= SHORT EXERCISE =
Reproduce the entries from the line containing "Task: Click category ID 7469" through the line containing "I will point(119,336).", inclusive, requests included. Offset every coordinate in the answers by -96.

= SUPPLIED ENTRIES =
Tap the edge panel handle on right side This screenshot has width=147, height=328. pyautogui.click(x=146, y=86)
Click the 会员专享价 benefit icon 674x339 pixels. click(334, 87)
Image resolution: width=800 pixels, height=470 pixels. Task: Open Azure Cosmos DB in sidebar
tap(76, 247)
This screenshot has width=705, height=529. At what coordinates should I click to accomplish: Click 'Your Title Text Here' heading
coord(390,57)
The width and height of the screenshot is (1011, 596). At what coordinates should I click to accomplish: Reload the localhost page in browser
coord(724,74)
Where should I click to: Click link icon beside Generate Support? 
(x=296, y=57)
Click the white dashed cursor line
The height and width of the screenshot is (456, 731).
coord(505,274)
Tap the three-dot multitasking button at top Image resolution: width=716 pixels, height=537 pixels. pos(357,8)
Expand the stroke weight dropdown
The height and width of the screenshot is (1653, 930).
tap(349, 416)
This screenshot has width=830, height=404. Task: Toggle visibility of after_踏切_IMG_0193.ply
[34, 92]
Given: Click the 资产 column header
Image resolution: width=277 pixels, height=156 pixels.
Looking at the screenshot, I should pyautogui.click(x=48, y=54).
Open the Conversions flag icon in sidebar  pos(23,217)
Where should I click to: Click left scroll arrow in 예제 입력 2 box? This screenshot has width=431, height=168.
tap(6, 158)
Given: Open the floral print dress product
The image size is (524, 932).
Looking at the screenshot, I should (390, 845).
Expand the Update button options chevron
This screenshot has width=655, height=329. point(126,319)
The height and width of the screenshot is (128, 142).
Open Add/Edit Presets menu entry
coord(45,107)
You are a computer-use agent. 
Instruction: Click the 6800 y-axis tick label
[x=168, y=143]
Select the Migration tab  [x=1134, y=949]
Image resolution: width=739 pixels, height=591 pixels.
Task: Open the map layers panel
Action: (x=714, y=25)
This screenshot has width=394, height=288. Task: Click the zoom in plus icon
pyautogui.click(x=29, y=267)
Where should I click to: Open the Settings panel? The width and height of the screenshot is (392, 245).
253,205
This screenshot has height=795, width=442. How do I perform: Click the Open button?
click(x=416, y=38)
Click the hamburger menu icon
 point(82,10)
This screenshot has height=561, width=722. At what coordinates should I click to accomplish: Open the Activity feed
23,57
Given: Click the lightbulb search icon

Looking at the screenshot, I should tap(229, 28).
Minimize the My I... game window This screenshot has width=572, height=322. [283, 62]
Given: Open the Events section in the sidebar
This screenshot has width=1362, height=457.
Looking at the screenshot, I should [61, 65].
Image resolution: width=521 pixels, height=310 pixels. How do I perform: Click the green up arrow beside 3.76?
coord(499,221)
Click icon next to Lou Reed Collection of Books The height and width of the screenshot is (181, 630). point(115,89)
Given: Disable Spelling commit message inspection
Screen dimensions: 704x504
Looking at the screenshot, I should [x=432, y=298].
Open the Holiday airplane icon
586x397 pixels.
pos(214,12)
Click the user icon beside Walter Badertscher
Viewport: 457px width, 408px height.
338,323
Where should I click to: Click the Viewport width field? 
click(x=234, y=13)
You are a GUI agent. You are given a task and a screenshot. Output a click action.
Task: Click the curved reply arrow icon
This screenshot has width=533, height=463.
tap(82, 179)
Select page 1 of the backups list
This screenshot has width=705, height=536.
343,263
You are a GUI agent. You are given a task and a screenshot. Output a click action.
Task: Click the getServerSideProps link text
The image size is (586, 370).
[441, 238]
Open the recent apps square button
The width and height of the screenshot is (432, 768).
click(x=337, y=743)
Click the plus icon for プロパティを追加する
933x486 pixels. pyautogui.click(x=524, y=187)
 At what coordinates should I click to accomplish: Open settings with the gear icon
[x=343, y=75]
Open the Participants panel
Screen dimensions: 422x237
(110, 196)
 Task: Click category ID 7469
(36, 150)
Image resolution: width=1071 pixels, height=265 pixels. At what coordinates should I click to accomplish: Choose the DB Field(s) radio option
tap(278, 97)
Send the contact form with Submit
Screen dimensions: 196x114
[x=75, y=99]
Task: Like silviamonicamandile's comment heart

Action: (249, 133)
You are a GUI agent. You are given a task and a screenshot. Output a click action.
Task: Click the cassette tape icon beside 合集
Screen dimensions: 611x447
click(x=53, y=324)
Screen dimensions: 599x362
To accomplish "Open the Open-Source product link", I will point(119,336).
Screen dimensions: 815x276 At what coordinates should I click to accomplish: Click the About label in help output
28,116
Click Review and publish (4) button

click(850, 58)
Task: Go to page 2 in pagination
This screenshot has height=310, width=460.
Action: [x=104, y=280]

= SOLUTION FOR THIS EXERCISE =
 Task: Click category ID 7469
(-60, 54)
Image resolution: width=1071 pixels, height=265 pixels. At what coordinates should I click to accomplish: Choose the DB Field(s) radio option
tap(182, 1)
Send the contact form with Submit
Screen dimensions: 196x114
[x=-21, y=3]
Task: Like silviamonicamandile's comment heart

Action: (153, 37)
You are a GUI agent. You are given a task and a screenshot. Output a click action.
Task: Click the cassette tape icon beside 合集
Screen dimensions: 611x447
click(x=-43, y=228)
Screen dimensions: 599x362
To accomplish "Open the Open-Source product link", I will point(23,240).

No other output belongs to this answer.